§ DESCRIPTION OF THE TASK:
For each line of the listing below that contains the string "computer", copy the line.

§ EXTRACTED DATA:

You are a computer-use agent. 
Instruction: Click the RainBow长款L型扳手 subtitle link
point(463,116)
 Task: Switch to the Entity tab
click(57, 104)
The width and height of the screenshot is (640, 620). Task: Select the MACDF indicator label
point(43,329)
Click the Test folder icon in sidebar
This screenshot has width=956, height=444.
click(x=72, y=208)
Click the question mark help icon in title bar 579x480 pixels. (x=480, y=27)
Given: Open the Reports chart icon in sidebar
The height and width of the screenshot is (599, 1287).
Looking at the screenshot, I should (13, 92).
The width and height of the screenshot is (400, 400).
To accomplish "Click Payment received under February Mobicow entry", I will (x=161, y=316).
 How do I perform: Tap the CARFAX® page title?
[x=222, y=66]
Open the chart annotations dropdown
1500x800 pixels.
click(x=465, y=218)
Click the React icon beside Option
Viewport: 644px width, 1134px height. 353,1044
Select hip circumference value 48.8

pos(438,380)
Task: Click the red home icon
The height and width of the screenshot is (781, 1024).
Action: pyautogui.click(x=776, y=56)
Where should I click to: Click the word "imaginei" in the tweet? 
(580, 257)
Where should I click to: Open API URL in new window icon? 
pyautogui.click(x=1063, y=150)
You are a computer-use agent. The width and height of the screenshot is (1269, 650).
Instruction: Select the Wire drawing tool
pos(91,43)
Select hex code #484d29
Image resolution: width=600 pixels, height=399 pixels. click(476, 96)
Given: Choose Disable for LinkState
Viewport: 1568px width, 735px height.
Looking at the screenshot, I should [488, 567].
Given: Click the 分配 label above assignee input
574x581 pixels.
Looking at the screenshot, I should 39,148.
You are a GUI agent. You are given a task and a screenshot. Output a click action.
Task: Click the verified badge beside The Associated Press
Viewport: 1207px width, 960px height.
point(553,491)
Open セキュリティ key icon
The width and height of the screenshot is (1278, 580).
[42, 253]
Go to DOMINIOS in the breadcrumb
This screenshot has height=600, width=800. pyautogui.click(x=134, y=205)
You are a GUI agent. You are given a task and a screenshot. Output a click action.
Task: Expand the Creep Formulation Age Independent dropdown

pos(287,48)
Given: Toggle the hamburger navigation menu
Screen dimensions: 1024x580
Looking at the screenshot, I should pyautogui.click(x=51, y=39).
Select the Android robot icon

§ ANSWER SECTION:
You are a computer-use agent. 
You are a computer-use agent. The width and height of the screenshot is (1269, 650).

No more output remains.